NO WRITER ATTRIBUTED

Dean Griswold's announcement of Sunday last is one of momentous importance to the University's educational policy. It is only the crassest gynophobe who will carp at the decision contained therein--namely, to allow "a small number of unusually qualified girls" into the Law School next autumn. The enlightened will remember, with Dean Griswold, that "women have come a long way since they were first admitted to the American Bar Association in 1918," and further, that "many now serve with distinction on the bench and at the bar."

The decision has not been taken in haste. On the contrary, the Harvard Law School is one of the last in the nation to make the move. Only a few Jesuit Law Schools still pursue a similar course. Neither have the sage administrators of Langdell Hall been extremists among the University's faculty, for the Law School is the last of the Graduate schools to open its portals to the gentler sex.

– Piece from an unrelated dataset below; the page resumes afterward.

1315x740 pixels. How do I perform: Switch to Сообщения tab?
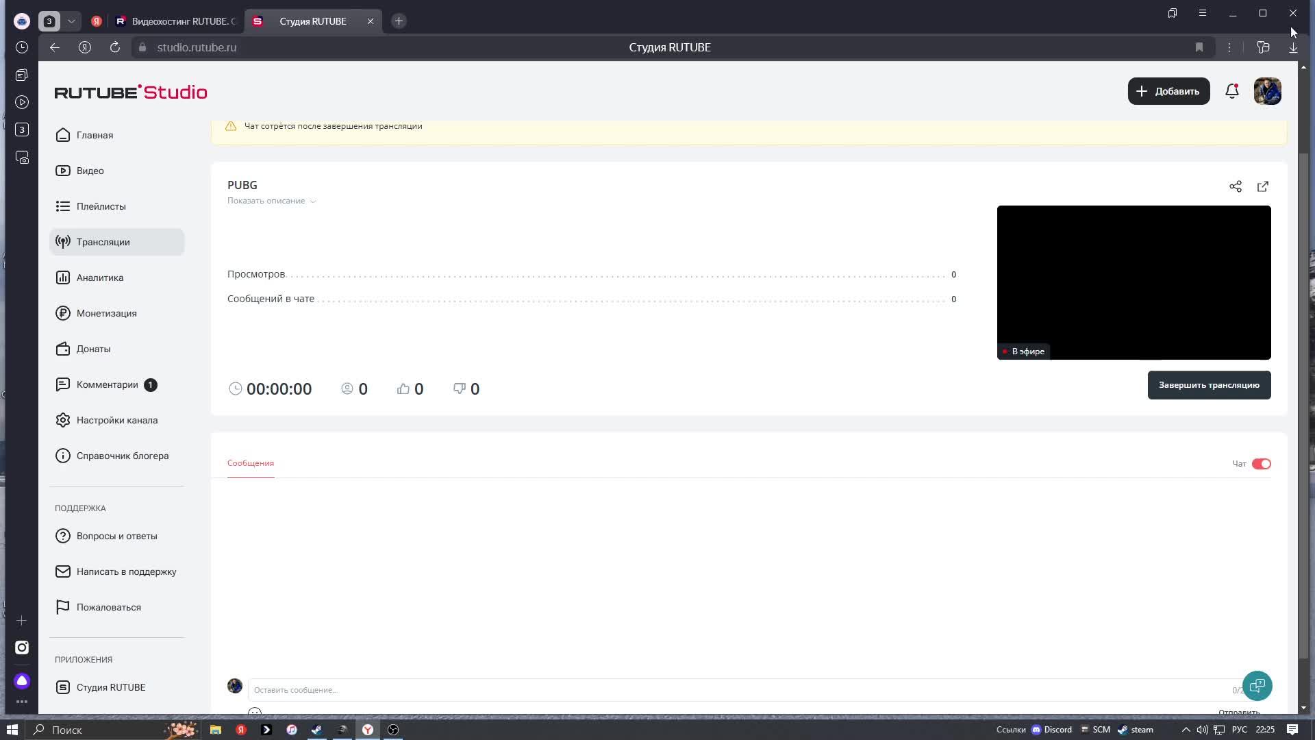tap(250, 463)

There are many problems which yet remain to be overcome. The threat to peace of the American home posed by even a relatively small number of women trained in litigation is an imponderable which must weigh heavily on our minds. The picture of a breakfast table transformed into a court room, with husband and wife engaged in bitter legal debate over the eggcups, is almost too frightful to conceive. But, in spite of the great danger involved, the fair-minded observer must conclude that the Law School's step has been well taken. Joint Instruction--never must the word "co-education" sully that happy arrangement--now envelopes the entire Yard in its embrace. Only the Lamont Library remains the final bastion of monasticism, and perhaps our great-grandchildren may live to see even its barriers fall.